[QUOTED TEXT]:

>> Begin

1. A document retrieval system comprising:
- a document processing engine configured to extract search keys from a data file to identify internal characteristics of said data file;
- a speech recognition engine configured to convert spoken characteristics associated with certain said files to spoken characteristic data; and
- a data structure which associates said internal characteristics of a file and any said spoken characteristics of a file with said file in a memory.
2. The document retrieval system of claim 1 further comprising:
- a search engine configured to search for said internal characteristics and any said spoken characteristics within said memory so as to identify files associated with said internal characteristics and any said spoken characteristics.
3. The document retrieval system of claim 1 wherein at least some of said files contain textual information.
4. The document retrieval system of claim 2 further comprising a character recognition engine configured to provide said textual information.
5. The document retrieval system of claim 1 wherein at least some of said files contain image data.
6. The document retrieval system of claim 4 wherein the document processing engine includes an object recognition system.
7. A method of identifying documents comprising the steps of:
- identifying internal characteristics of a file;
- converting spoken words associated with said file into spoken characteristics associated with said file; and
- creating metadata associating said internal characteristics and said spoken characteristics with said file.
8. The method of claim 6 further including the step of:
- searching said metadata to identify said file.
9. The method of claim 6 wherein said internal characteristics of a file include textual information.

>> End

[SET TASKS]:
[a] Translate this sentence from the patent claims into Spanish: "The document retrieval system of claim 1 wherein at least some of said files contain textual information."
[b] Reproduce the stretch of the records from the line containing "Task: Select the second" through the line containing "Action: pos(373,53)", renaming "amplifier" to "speaker" and leaving everything else unchanged.
The text and the records were drawn from separate sources.

[SUPPLIED DATA]:
>> Begin

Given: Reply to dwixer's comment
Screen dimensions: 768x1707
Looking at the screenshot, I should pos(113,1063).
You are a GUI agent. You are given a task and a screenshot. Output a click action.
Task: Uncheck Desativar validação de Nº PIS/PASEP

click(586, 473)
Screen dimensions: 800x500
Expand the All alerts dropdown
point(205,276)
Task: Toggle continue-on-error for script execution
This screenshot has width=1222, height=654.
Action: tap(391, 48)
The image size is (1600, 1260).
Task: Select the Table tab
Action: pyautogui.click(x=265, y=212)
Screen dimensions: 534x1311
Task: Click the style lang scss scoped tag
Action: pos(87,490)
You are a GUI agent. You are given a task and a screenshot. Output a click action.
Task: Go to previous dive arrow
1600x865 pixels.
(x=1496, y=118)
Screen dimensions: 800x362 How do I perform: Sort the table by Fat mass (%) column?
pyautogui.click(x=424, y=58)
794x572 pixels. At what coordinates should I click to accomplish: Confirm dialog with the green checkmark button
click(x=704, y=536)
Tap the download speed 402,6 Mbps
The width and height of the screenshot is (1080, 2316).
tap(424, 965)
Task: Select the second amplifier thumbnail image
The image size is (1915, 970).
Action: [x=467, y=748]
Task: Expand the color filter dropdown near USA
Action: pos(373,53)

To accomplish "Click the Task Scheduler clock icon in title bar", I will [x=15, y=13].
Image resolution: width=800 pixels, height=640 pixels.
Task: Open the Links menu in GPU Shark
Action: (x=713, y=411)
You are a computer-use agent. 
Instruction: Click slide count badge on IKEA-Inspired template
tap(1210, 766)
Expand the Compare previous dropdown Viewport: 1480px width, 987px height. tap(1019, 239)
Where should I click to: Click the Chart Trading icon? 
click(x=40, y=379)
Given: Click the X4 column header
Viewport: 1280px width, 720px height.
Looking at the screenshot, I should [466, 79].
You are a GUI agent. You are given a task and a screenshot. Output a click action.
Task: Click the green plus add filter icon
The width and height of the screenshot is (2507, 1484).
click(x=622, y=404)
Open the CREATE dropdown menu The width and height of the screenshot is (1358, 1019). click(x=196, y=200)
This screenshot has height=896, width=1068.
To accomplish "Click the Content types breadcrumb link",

>> End

[TASK-BY-TASK RESULTS]:
[a] El sistema de recuperación de documentos de la reivindicación 1, en el que al menos algunos de dichos archivos contienen información textual.

[b]
Task: Select the second speaker thumbnail image
The image size is (1915, 970).
Action: [x=467, y=748]
Task: Expand the color filter dropdown near USA
Action: pos(373,53)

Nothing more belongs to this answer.